Bagi Dewanto P. Siregar, Ketua Umum AWMI, ini bukan sekadar soal siapa menang atau kalah di atas ring. Ini soal 'pengalaman'. "Bayangkan atmosfer pertarungan dengan latar belakang megah Prambanan," ujarnya. Ia tak sedang menjual kompetisi, tapi sebuah "pengalaman visual dan emosional yang tak terlupakan."
Lalu, uang. Tak bisa ditampik, ini juga soal ekonomi.
Sebuah 'multiplier effect', meminjam istilah Dirut BOB, Agustin Peranginangin. Hotel—dari losmen di lorong sempit hingga kamar-kamar berbintang di sekitar Prambanan, Klaten, dan Yogyakarta—dibayangkan akan penuh sesak. "Okupansi... dipastikan akan melonjak drastis," kata Dewanto, seolah sudah melihatnya.
Warung makan tradisional, kedai kopi modern, hingga para pelaku UMKM yang menjajakan suvenir; semua akan 'kecipratan'. Roda ekonomi di akar rumput diharapkan berputar lebih kencang.
Ajang bernama "Yogyakarta Summer Fights Istimewa - AWMI Super Fight Festival" ini memang disiapkan sebagai pemicu, sebuah 'trigger event'. Agustin Peranginangin melihatnya dari kacamata strategi. "Strategi BOB untuk menciptakan atraksi kelas dunia," katanya.
Tujuannya jelas: "menarik wisatawan high-end dan memperpanjang durasi tinggal mereka." Prambanan, dalam skema ini, adalah panggung. Muaythai adalah lakonnya.
Ritualnya pun disiapkan matang. Sehari sebelum duel akbar di Prambanan, para petarung akan 'ditimbang' di panggung alam lain: Tebing Breksi. "Ini untuk mempromosikan juga ya destinasi wisata di DIY," Dewanto menjelaskan.
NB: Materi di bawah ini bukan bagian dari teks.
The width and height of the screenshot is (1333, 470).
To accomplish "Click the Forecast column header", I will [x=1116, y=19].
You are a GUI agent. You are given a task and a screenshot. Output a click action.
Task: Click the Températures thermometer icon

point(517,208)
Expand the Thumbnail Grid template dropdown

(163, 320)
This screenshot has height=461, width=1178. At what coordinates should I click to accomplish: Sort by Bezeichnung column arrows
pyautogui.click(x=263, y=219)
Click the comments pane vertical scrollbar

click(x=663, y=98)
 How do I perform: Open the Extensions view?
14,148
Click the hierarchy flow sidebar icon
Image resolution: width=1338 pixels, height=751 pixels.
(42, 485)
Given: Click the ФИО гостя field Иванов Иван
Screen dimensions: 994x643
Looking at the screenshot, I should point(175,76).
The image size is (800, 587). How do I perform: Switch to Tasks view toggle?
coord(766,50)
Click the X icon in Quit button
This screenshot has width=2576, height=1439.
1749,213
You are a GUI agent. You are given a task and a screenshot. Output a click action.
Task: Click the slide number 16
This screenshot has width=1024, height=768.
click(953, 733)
Dan ini tak akan jadi perhelatan yang steril. Ajang ini tak ingin berjarak dengan denyut lokal. Di sela-sela adu jotos dan tendangan, di antara partai amatir, semi-pro, hingga profesional, akan ada jeda. Jeda yang akan diisi oleh jathilan. Mungkin juga stand up comedy.
April 2026. Para petarung akan naik ring. Di hadapan relief-relief yang telah berabad-abad menyaksikan sejarah, sebuah sejarah baru—walau 'hanya' sport tourism—sedang coba ditulis.